By the time Ruiz de Prado arrived, Gutíerrez de Ulloa had been an inquisitor in Peru for almost twenty years. The visitor formulated over 200 accusations against him. One would expect that in a case of such severity Gutíerrez de Ulloa would have been stripped of his post and punished, but instead he managed to drag it out for so long that Ruiz de Prado’s finances ebbed away and he had to leave before he could arrest him. What, then, was Gutíerrez de Ulloa’s punishment? He was made an inquisitorial visitor hims
elf, of the province of Charcas (the north of modern Argentina), and left in December 1594 for Buenos Aires.
How can one measure the effects of centuries of abuse of power and bureaucratic stagnation? The decline of Iberia and the comparative poverty of its ex-colonies compared with North America are possible yardsticks, but there are others. In the early 1990s, when I was an employee of the Municipality of Santiago, Chile and provided with lodging as part of my contract, I was offered an iron for my laundry. The iron, however, took several months to get hold of; the problem, my contact informed me, was that the mayor of Santiago had to sign the contract for the release of the iron, and he was usually either busy or absent.

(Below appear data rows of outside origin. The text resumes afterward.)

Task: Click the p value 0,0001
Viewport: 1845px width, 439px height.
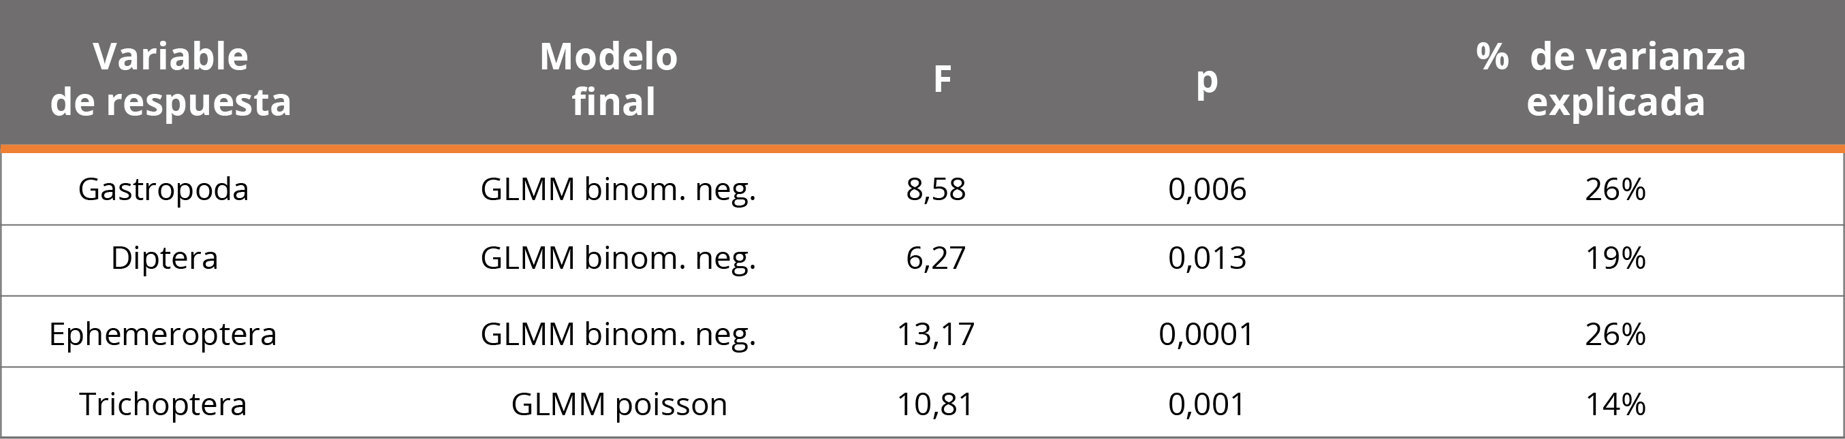Action: 1207,334
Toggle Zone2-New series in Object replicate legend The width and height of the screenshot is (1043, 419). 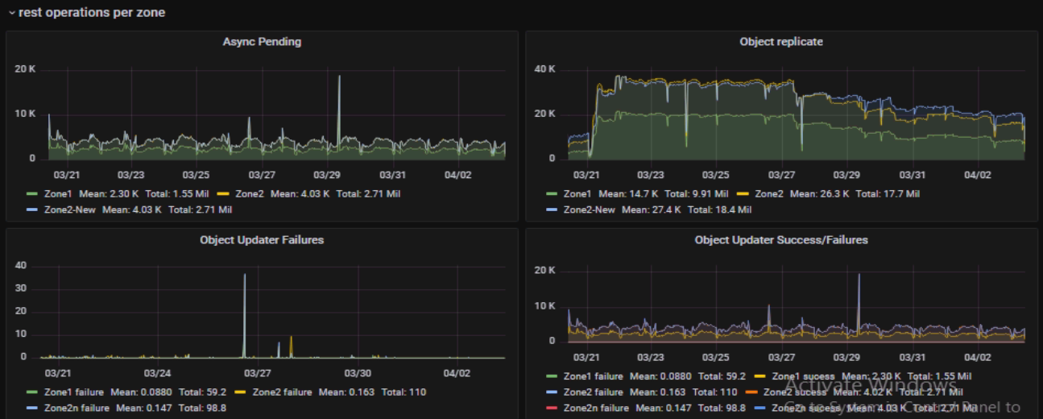[589, 210]
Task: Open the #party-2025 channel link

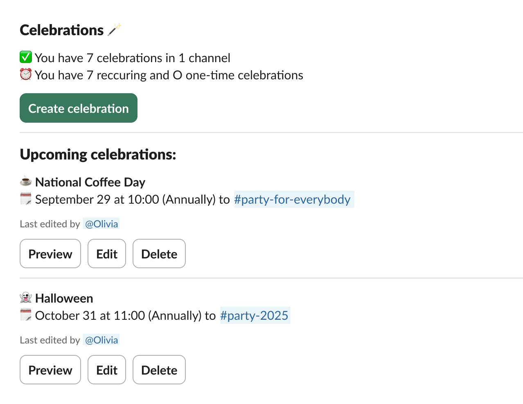Action: [255, 315]
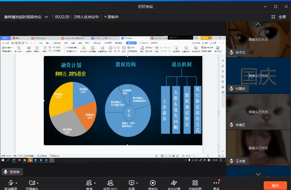Click the 录制中 status indicator at top
291x190 pixels.
(x=112, y=17)
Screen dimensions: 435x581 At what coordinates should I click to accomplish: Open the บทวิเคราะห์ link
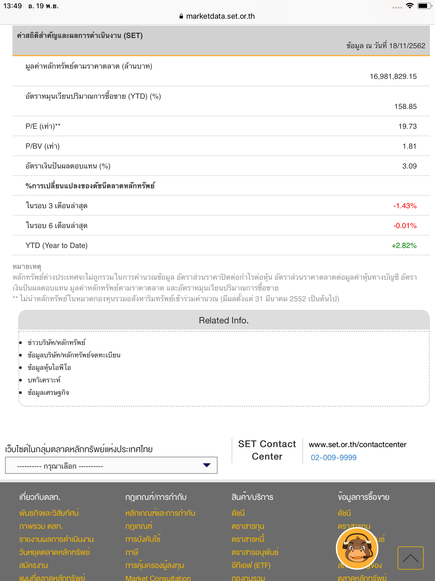[44, 380]
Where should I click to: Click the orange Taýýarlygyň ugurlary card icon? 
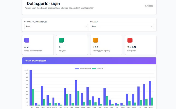click(95, 40)
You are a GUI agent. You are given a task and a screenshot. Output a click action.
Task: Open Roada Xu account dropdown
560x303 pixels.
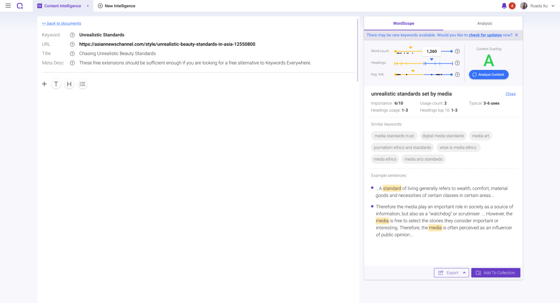pyautogui.click(x=553, y=6)
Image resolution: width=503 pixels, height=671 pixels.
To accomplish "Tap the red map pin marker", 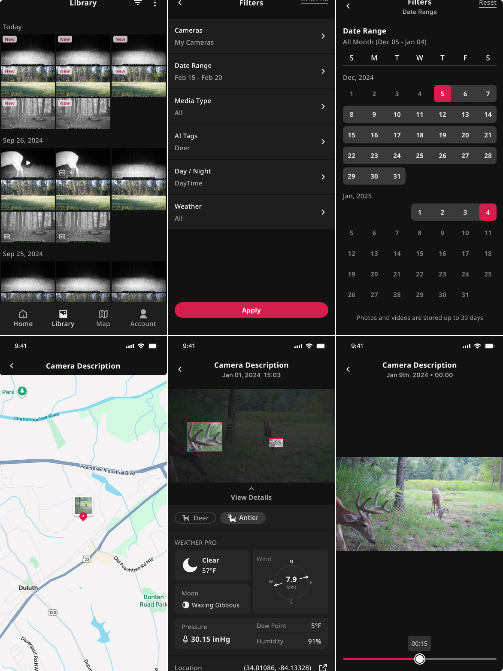I will [x=83, y=517].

Many people will have similar stories of bureaucratic inertia from around the world. It may be an oversimplification to suggest that such practices are a direct legacy of the administrative bonanza which accompanied the Holy Office, but it is not perhaps inaccurate to suggest that an attitude was cultivated of respect towards administration and of the importance of administration in society, and that this attitude has endured.
What was created most of all was a state of mind. As one scholar so eloquently put it, ‘What difference is there between the inquisitorial sanbenito and the yellow star imposed upon the Jews in the thirties and forties in several European countries . . . or the brands applied to slaves in so many countries of the Americas in the course of the nineteenth century? . . . Evidently, the inquisitorial mind is still alive’.89
Chapter Eleven
THE THREAT OF KNOWLEDGE
Thus silence has been imposed on the learned; and as for those who ran to the call of science, as you say, great terror has been inspired in them.